─── Provided entries ───

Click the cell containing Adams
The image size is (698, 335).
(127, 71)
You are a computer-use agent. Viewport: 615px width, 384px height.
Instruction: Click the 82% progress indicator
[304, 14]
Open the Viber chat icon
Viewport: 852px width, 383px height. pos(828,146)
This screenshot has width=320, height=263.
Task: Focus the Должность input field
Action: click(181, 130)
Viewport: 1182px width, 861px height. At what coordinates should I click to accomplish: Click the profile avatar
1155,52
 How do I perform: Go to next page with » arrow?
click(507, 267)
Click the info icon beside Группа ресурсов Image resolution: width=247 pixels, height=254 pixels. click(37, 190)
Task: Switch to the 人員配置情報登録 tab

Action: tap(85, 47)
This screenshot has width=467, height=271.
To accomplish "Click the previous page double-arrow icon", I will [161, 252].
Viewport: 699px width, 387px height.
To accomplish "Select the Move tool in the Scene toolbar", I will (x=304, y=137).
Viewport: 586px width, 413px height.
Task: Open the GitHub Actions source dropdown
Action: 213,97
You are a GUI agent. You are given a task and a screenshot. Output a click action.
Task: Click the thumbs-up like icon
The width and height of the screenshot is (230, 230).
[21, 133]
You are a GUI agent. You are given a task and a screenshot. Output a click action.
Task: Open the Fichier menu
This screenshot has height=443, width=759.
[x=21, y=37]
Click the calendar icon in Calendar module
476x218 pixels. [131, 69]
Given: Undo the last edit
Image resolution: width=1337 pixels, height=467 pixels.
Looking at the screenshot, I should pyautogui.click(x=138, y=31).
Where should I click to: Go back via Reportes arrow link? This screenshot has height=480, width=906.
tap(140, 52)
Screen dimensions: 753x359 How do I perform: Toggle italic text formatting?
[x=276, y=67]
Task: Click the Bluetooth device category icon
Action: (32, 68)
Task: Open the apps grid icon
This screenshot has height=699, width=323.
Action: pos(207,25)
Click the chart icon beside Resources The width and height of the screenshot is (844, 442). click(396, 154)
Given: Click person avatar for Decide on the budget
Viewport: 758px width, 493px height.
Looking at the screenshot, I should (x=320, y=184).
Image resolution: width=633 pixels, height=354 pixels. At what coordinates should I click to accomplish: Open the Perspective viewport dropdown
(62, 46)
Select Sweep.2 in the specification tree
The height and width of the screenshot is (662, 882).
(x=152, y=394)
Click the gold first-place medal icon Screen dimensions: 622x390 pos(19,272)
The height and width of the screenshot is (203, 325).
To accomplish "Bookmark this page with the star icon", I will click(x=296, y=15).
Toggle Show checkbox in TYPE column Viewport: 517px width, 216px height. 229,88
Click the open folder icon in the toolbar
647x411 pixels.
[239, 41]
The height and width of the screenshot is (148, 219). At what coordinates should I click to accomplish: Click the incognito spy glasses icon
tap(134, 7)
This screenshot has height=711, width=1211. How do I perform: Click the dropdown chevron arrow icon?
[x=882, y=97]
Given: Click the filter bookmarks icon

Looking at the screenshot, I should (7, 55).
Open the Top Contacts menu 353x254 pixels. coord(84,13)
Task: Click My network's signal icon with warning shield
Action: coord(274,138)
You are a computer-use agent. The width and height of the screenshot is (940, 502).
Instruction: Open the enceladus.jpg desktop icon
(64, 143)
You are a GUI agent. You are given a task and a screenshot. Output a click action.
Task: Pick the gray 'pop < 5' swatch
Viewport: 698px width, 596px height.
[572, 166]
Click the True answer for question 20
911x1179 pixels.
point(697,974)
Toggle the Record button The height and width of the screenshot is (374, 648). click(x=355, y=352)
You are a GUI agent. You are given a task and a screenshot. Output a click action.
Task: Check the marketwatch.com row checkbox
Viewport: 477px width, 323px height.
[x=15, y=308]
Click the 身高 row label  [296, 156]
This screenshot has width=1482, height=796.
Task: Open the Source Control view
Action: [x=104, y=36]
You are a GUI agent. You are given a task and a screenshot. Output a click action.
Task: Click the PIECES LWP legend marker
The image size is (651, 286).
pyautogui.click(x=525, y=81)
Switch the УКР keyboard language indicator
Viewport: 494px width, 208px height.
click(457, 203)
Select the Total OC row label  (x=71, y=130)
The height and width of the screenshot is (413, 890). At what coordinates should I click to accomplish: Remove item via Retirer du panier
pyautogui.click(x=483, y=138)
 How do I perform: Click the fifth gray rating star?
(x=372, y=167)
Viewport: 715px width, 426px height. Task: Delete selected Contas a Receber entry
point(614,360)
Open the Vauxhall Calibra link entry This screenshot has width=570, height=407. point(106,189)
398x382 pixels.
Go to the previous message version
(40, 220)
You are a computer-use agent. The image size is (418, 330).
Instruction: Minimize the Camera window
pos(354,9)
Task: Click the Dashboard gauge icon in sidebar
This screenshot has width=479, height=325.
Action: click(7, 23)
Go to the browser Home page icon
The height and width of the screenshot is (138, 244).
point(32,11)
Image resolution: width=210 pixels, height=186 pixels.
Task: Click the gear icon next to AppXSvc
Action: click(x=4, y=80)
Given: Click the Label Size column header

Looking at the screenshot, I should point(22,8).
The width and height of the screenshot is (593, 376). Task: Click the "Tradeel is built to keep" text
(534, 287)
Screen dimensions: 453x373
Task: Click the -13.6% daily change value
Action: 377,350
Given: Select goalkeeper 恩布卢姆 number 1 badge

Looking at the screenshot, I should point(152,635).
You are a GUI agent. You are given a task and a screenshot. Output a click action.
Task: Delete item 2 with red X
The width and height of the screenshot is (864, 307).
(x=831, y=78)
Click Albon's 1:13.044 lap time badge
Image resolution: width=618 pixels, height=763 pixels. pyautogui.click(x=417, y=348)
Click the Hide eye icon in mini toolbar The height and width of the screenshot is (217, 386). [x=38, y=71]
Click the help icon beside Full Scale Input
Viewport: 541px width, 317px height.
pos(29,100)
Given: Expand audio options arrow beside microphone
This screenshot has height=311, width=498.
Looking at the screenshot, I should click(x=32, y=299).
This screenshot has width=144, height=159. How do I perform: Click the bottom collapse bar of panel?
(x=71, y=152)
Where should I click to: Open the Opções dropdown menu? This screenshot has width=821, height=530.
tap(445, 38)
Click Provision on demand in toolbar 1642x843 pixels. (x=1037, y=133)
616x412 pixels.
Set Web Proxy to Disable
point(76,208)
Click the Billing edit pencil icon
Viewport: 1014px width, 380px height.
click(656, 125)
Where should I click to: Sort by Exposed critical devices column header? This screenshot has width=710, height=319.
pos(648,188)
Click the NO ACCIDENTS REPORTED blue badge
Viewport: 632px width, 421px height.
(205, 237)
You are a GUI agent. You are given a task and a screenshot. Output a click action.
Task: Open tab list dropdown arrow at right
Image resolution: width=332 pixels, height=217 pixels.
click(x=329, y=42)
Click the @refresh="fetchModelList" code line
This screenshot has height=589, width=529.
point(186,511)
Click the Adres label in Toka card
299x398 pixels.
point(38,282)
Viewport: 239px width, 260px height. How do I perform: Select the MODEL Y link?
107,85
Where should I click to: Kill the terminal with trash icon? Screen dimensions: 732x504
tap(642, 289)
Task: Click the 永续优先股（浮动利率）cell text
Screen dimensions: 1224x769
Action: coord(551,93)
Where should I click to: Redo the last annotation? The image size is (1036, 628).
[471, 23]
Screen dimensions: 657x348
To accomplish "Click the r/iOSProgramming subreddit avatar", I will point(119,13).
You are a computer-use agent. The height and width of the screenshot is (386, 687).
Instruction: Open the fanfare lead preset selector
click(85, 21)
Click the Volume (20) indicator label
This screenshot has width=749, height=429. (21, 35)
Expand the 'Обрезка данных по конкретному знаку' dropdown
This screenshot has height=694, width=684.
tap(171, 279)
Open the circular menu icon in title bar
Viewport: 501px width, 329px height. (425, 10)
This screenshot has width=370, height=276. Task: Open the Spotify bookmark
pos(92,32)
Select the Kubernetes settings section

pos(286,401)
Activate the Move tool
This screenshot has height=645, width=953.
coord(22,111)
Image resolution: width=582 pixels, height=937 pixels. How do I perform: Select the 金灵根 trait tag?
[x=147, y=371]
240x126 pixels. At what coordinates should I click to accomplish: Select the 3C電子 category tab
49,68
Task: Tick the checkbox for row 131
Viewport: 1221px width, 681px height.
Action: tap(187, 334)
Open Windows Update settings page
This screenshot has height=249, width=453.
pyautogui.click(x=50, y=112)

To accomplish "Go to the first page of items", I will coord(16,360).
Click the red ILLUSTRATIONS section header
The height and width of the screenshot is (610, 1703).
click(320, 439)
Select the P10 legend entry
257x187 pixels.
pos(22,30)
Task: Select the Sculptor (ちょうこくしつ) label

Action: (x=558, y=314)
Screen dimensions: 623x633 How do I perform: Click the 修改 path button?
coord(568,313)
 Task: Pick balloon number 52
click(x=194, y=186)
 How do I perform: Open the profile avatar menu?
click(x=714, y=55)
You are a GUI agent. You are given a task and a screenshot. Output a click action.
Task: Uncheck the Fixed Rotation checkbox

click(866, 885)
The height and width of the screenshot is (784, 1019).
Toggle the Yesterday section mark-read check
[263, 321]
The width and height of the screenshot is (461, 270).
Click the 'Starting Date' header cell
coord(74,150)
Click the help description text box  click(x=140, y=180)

───

> _Work order_
Where in the records above does the word "Expand" appear? Copy each line that holds it.

> _Written answer_
Given: Expand audio options arrow beside microphone
Expand the 'Обрезка данных по конкретному знаку' dropdown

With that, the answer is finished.